In Mozambique, the floods carved a grim path through four provinces from January 22, 2026, affecting 723 500 people and claiming 124 lives.
In response, our Government wasted no time. Zimbabwe dispatched, through the Mozambican embassy in Harare, about 300 metric tonnes of grain, medical sundries, timber, blankets and other essentials, and even sent helicopters to aid human rescue operations — a gesture of gratitude towards a country that once served as the backbone of Zimbabwe’s armed revolution, hosting bases for our fighters who toppled the rebel, racist Rhodesian regime of Ian Douglas Smith and ushered in the Uhuru we cherish today.
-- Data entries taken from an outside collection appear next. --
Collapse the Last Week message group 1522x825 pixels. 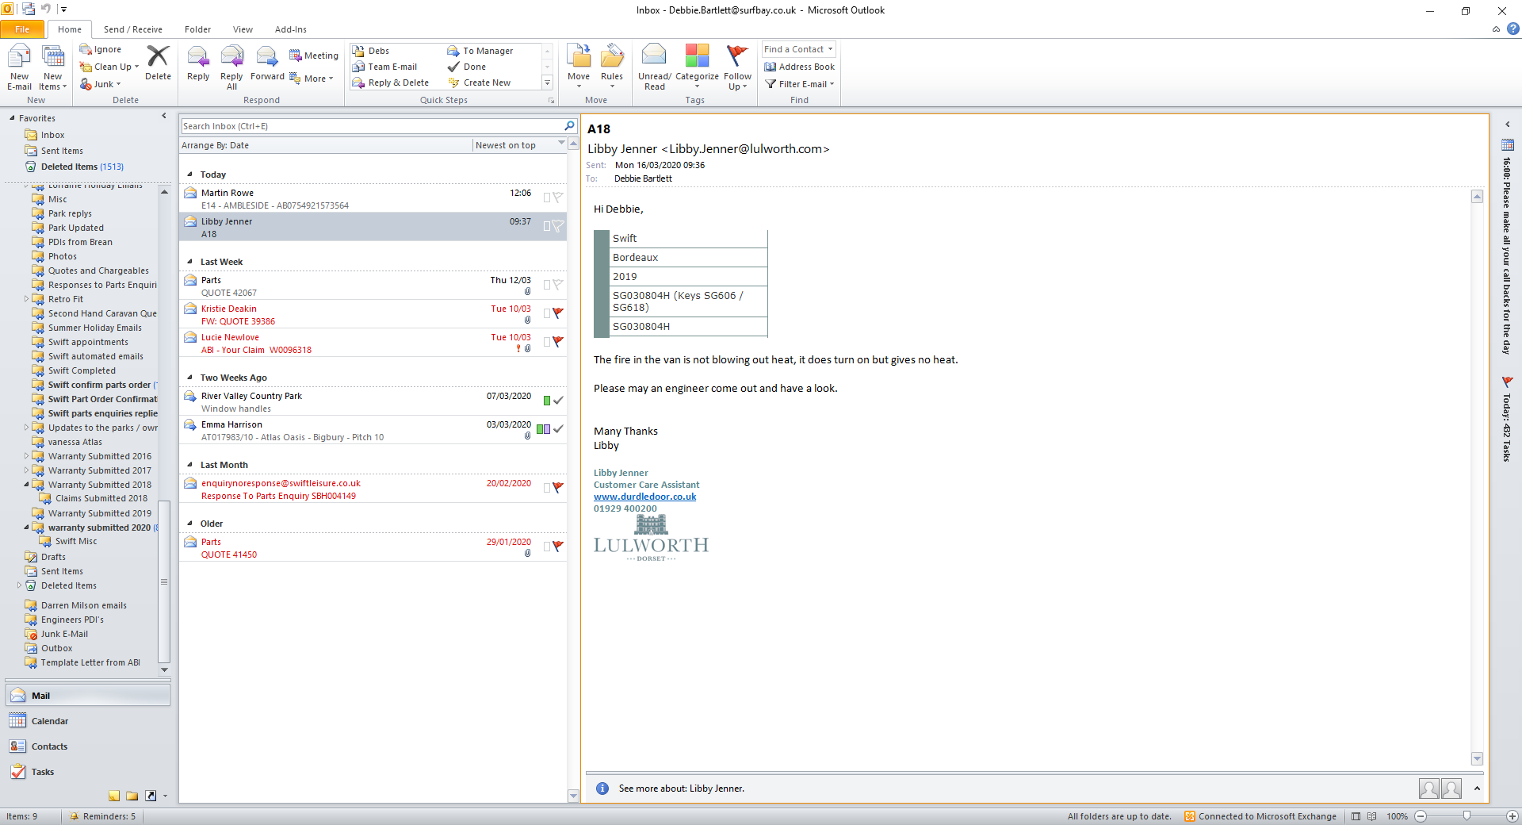[190, 262]
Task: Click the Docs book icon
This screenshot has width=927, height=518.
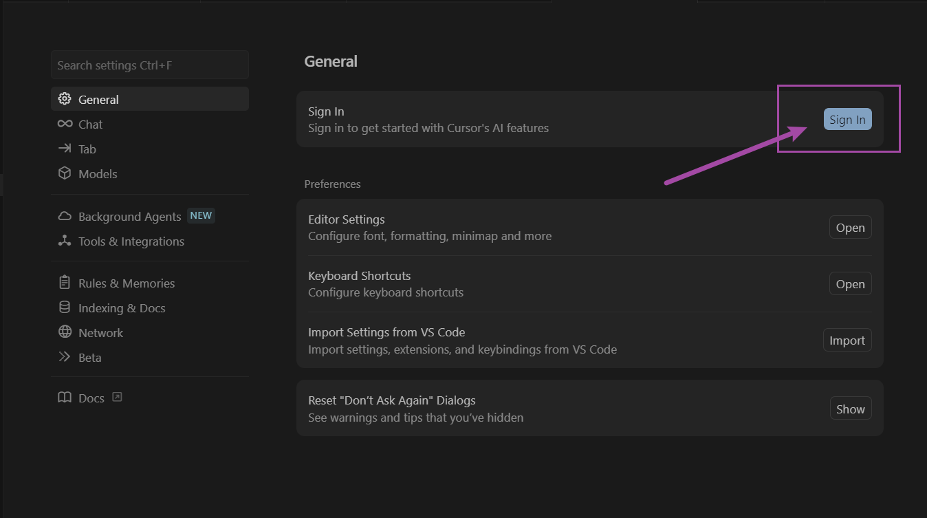Action: tap(65, 398)
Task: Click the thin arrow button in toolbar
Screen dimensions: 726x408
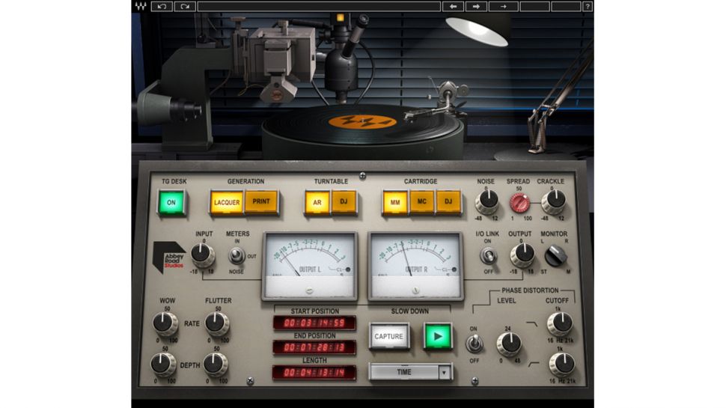Action: tap(504, 6)
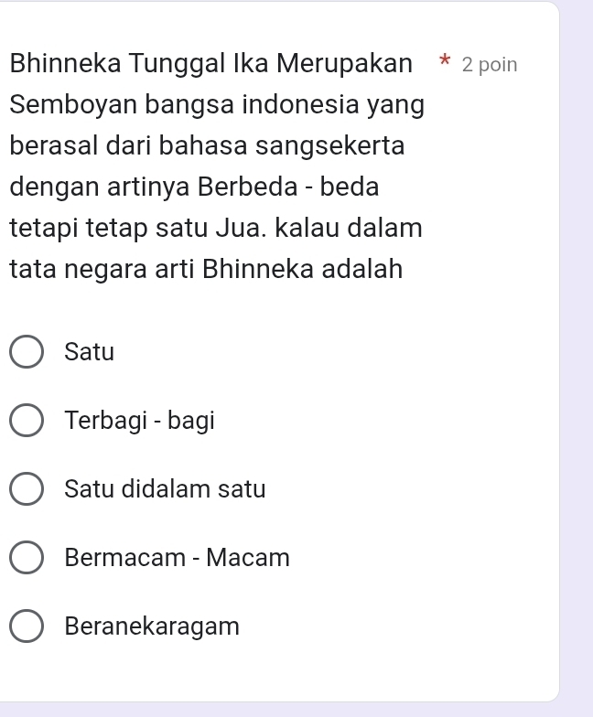Click the "Bermacam - Macam" answer label
The image size is (593, 717).
pos(178,557)
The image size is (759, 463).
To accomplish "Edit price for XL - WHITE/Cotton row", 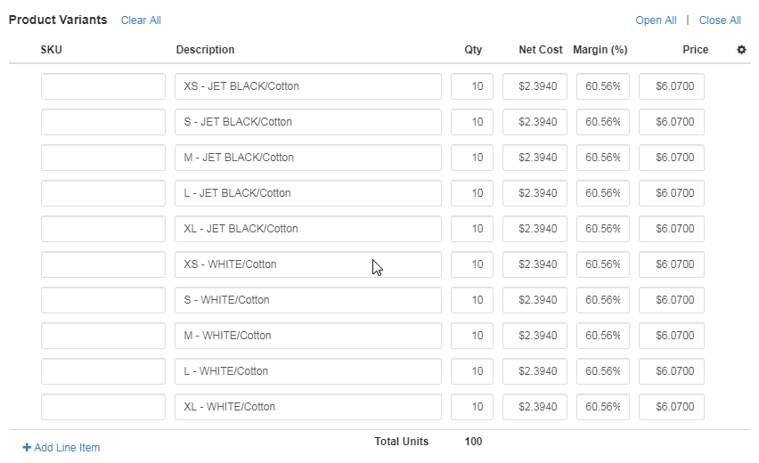I will [672, 407].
In Malawi, the rains were no less unforgiving. More than 163 000 people saw their homes and property swept away, and at least 40 lives were lost to lightning and flooding. And once again, Zimbabwe stood up.
Through ZimAid, we sent 1 000 tonnes of food, blankets and vital supplies to help a sister nation whose tears echo our own memories of hardship, resilience and hope.
This pen humbly wishes that other regional and continental states had shown the same solidarity during the long years Zimbabwe endured illegal economic sanctions for the land reform programme — solidarity of the kind our Government, guided by the revolutionary ruling party, has demonstrated so readily in the wake of the floods in these two SADC countries. When hardships bite, true friends reveal themselves not through speeches, but through action.
There is no doubt in this communicologist’s mind that a united Africa stands as a powerful deterrent to destructive foreign adventures on our soil. The lesson is as old as struggle itself: “united we will stand, divided we will fall”, vulnerable to imperialist machinations that recognise no boundary and bear no conscience.
Hooray to our benevolent Government’s commitment to helping fellow regional states in their times of desperate want! In stepping forward with compassion, Zimbabwe has not only honoured its history but reaffirmed the timeless philosophy that the strength of Africa lies not in the might of one nation, but in the shared heartbeat of many.